## THE PROBLEM
In the text on shutting down Linux, revise the passage starting with "Of course the" and going on through "for the masses?!" so that "sudo" becomes "doas" everywhere it appears.

Of course the three finger salute does a re-boot. If you want to shutdown
type
shutdown -h now
This brings the computer to the halt state, so you can safely turn off the
computer without loosing data. See man shutdown for more info. Unless you
set up sudo to allow users to use this command you must be root to issue
shutdown. If your PC isn't a standalone, you may not want users to be able
to run shutdown.
Since I am using Linux at home, and my family is using it too I have setup
sudo to let anyone shutdown the PC. It is not a networked multi-user setup
(who ever is on the PC is the only person running jobs) so it is safe to
allow anyone to shutdown the PC. My kids are using Linux and Gnome and can
navigate quite well with a few rudamantary instructionns to get them
started. Who says linux is not for the masses?!

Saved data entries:
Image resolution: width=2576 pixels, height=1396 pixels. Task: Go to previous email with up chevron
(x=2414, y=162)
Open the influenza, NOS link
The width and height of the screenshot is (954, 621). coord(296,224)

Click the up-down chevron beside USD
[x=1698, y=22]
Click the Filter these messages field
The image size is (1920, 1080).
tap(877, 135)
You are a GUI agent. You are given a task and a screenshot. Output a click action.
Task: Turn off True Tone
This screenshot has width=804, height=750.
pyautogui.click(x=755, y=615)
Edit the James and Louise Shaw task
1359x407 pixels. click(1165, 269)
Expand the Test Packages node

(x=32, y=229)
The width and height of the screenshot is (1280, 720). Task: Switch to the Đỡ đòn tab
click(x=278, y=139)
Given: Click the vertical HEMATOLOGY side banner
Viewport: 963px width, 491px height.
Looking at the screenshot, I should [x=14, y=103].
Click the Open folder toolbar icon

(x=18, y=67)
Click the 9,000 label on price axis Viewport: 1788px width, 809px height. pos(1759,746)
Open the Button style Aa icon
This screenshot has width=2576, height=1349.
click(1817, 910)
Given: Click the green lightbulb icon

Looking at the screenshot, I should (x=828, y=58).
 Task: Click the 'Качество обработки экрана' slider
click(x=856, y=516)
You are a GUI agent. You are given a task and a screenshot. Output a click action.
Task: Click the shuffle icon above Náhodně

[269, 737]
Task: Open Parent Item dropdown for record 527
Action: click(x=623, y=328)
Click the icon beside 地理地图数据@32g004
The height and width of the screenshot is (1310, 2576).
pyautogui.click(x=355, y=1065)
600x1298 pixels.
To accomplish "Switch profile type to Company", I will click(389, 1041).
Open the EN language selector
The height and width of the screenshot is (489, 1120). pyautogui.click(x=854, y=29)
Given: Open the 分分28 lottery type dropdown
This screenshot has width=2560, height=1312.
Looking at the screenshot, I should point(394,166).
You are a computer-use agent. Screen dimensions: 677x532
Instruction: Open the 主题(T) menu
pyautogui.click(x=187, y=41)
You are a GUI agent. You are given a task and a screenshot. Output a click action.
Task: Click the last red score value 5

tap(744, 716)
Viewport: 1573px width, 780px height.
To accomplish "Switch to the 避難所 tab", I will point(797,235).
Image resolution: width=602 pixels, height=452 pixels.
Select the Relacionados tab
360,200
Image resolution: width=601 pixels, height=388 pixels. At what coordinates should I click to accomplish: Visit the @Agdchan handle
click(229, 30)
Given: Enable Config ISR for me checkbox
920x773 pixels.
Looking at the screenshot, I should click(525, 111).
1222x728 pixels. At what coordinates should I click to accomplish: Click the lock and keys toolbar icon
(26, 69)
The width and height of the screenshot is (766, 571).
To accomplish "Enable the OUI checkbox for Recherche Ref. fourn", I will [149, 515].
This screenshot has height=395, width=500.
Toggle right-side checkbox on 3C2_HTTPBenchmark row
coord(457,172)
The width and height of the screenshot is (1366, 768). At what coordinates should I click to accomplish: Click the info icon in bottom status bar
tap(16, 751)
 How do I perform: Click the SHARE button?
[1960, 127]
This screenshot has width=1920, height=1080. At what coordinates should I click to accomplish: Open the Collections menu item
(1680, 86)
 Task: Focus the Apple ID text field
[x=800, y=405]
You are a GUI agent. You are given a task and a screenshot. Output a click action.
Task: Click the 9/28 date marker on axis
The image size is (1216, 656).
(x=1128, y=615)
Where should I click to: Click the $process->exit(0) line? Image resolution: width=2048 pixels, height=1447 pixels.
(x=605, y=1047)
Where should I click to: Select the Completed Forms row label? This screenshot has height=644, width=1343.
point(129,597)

## EXERCISE RESPONSE
Of course the three finger salute does a re-boot. If you want to shutdown
type
shutdown -h now
This brings the computer to the halt state, so you can safely turn off the
computer without loosing data. See man shutdown for more info. Unless you
set up doas to allow users to use this command you must be root to issue
shutdown. If your PC isn't a standalone, you may not want users to be able
to run shutdown.
Since I am using Linux at home, and my family is using it too I have setup
doas to let anyone shutdown the PC. It is not a networked multi-user setup
(who ever is on the PC is the only person running jobs) so it is safe to
allow anyone to shutdown the PC. My kids are using Linux and Gnome and can
navigate quite well with a few rudamantary instructionns to get them
started. Who says linux is not for the masses?!